* Requirement 1: Repeat, word for word, the stretch of the records from the line containing "Click the database delete icon on 删除记录" through the end of the records, leaving out the pictures.

* Text block:
>> START

"dvc.api.get_url()" is not working for --external outputs

I have added dvc remote external output to track (external cache and external data storage),

  • Following is the .dvc generated,
    path in github: remoteTrack/wine-quality.csv.dvc
    outs:

    • etag: 5d6f24258e3c50bb01a61194b5401f5d
      size: 264426
      path: remote://s3remote/wine-quality.csv
  • But same works if not mentioned as external data, following is .csv for non external
    path in github: wine-quality.csv.dvc
    outs:

    • md5: 5d6f24258e3c50bb01a61194b5401f5d
      size: 264426
      path: wine-quality.csv
      .


Even after mentioning path as “remote://s3remote/wine-quality.csv”, it is not working.
Error: PathMissingError: The path ‘remoteTrack/wine-quality.csv’ does not exist in the target repository neither as a DVC output nor as a Git-tracked file.

What should be the path for remote external data?

Support for external outputs in dvc.api.* is highly experimental, and it seems like it doesn’t work for your use case. If this is a single use case, I’d advise just expanding remote://s3remote/wine-quality.csv to s3://bucket/wine-quality.csv and use boto etc to read it.

1 Like

okay.
I will try with “S3://bucket” instead of remote,
But does that solve the issue?
The problem am facing is when reading the URL using dvc api for different versions of data.
The data is being stored correctly and .dvc files are generated.
I can manually enter s3 URL and read file from that location (or download using boto3 if I know the URL).

>> END

* Requirement 2: In the thread about dvc.api.get_url() and external outputs, what does the reply suggest expanding remote://s3remote/wine-quality.csv to?

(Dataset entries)
>> START

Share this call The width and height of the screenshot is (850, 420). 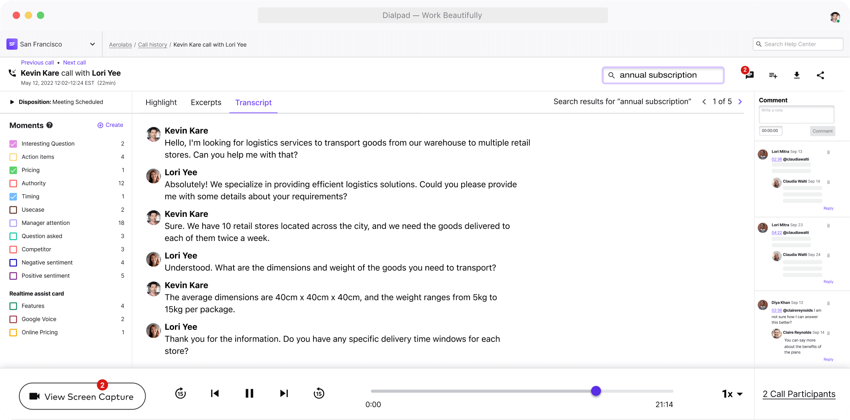821,75
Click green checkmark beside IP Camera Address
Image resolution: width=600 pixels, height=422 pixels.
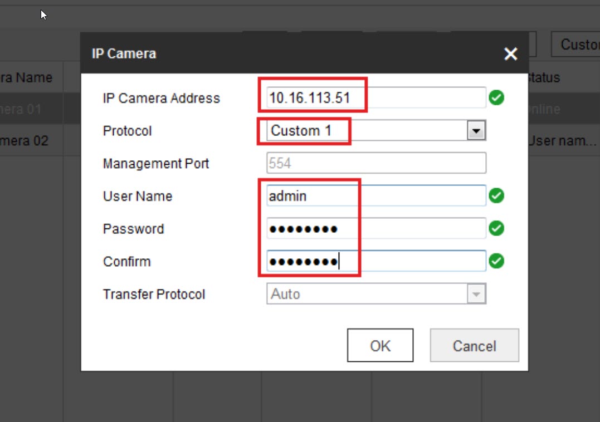(x=496, y=98)
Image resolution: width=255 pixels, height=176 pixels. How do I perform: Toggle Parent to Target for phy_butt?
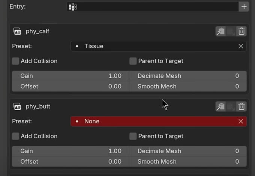pyautogui.click(x=133, y=136)
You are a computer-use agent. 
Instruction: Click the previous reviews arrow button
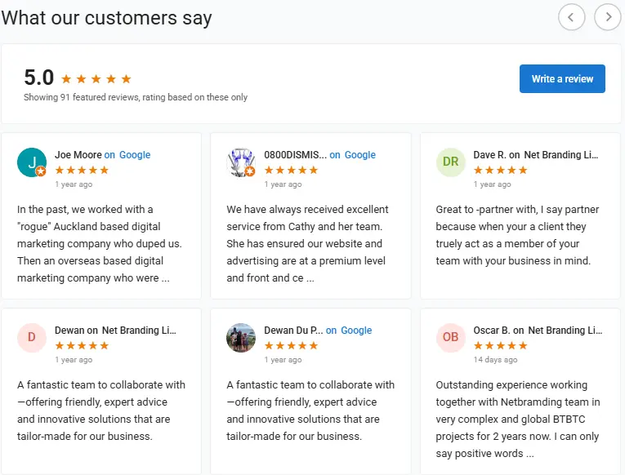(x=572, y=16)
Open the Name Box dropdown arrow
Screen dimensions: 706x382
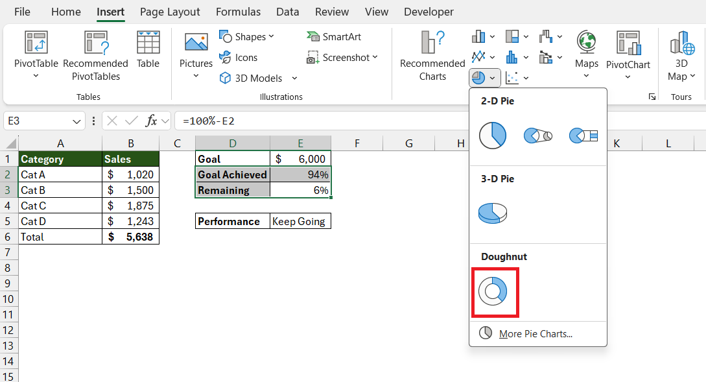point(76,121)
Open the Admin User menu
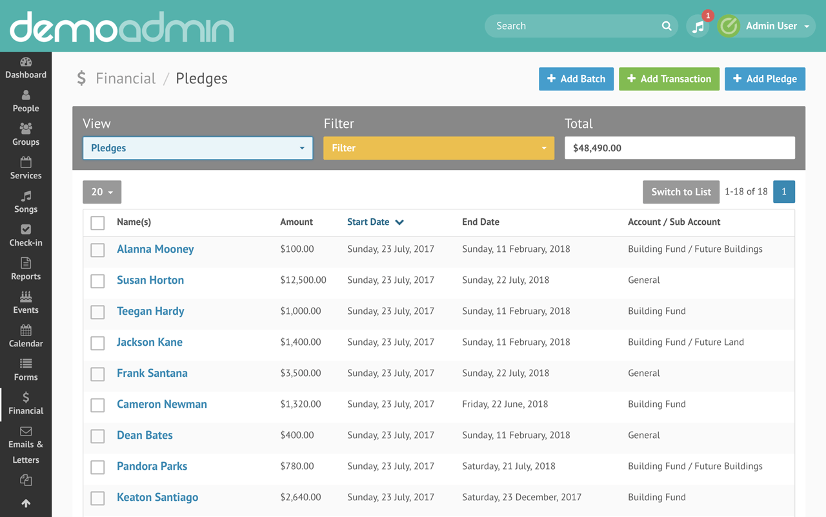The width and height of the screenshot is (826, 517). 767,26
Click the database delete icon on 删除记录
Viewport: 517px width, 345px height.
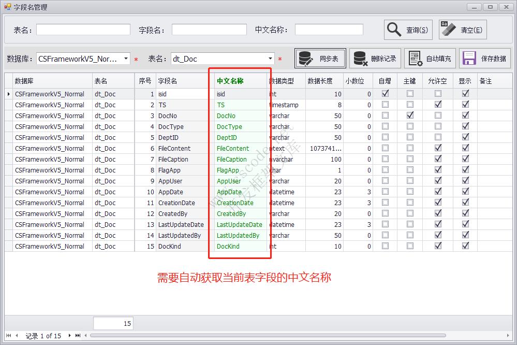pos(359,58)
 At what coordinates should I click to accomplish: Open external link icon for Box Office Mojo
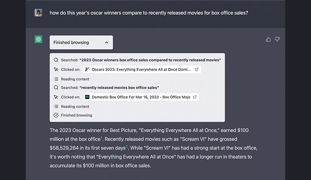coord(195,97)
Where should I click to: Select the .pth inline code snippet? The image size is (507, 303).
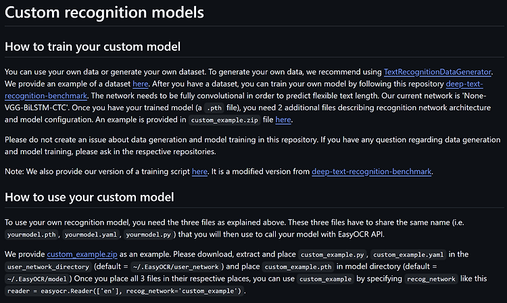(214, 108)
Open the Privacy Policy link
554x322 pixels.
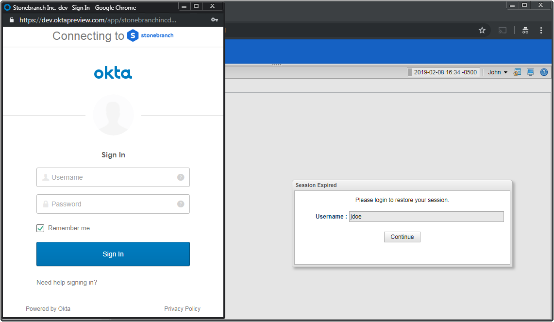[x=182, y=309]
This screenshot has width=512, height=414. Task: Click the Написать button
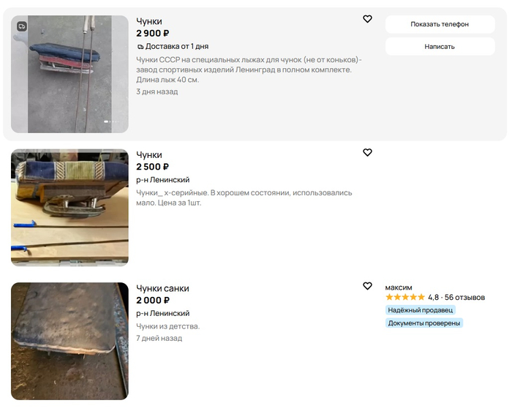click(440, 46)
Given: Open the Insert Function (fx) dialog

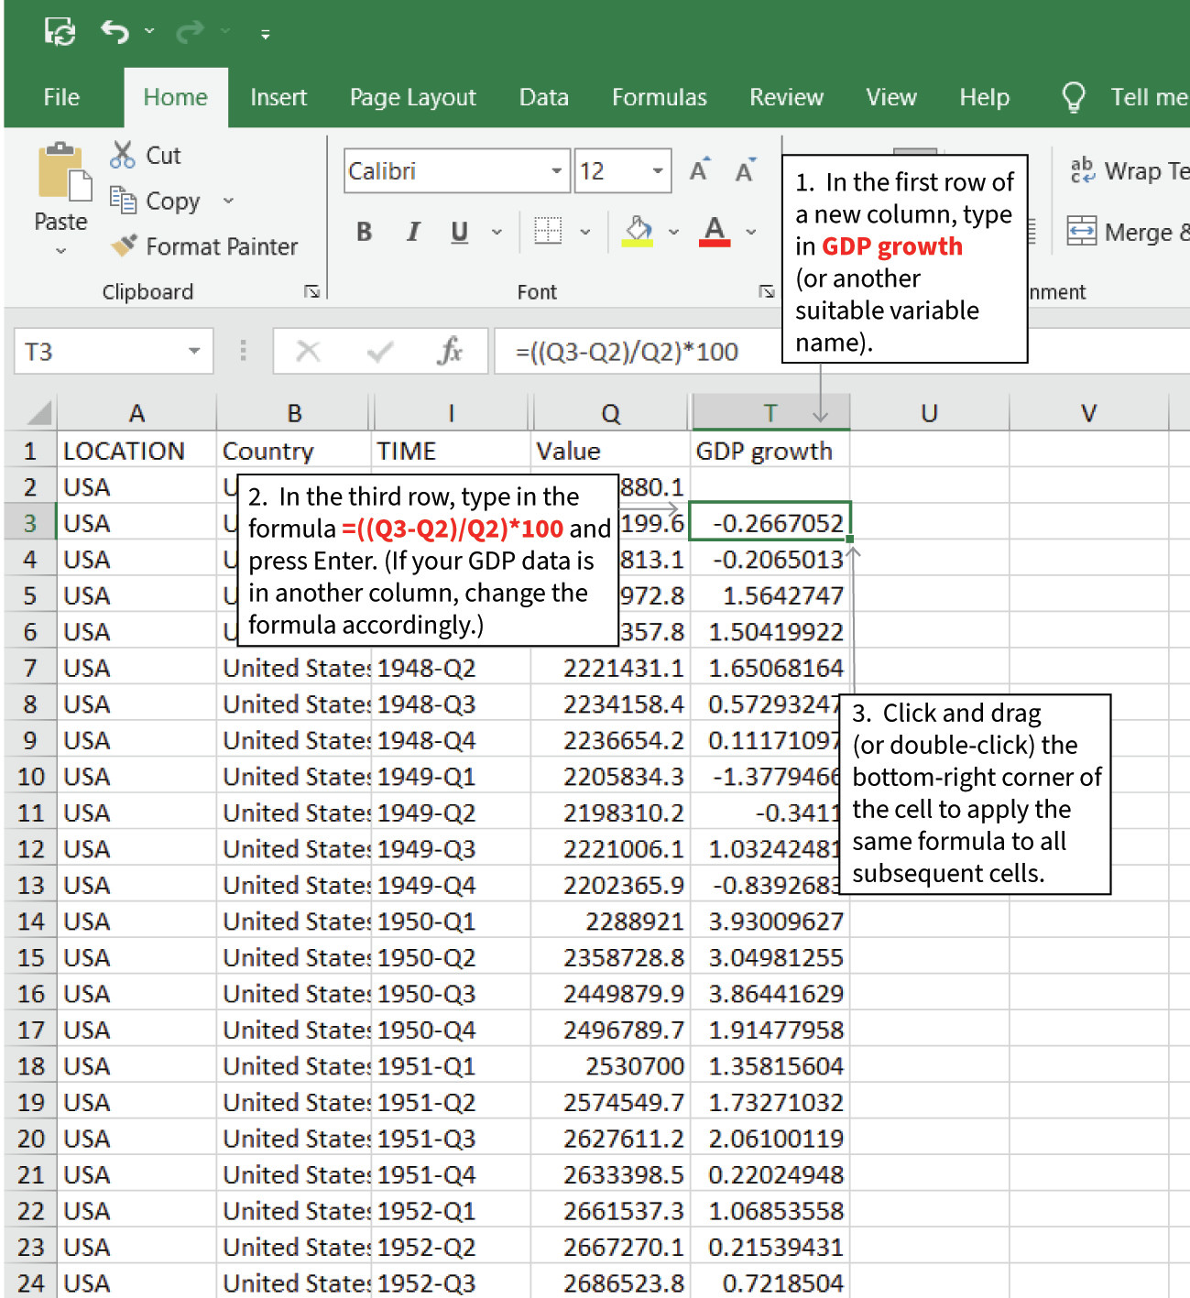Looking at the screenshot, I should [x=449, y=351].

>> END

* Full answer 1:
Click the database delete icon on 删除记录
Viewport: 517px width, 345px height.
pos(359,58)
 At what coordinates should I click to accomplish: Open external link icon for Box Office Mojo
coord(195,97)
Where should I click to: Select the .pth inline code snippet? The image size is (507, 303).
(214, 108)
Open the Privacy Policy link
554x322 pixels.
[x=182, y=309]
This screenshot has width=512, height=414. Task: Click the Написать button
click(440, 46)
Given: Open the Insert Function (fx) dialog

Looking at the screenshot, I should [x=449, y=351].

* Full answer 2: s3://bucket/wine-quality.csv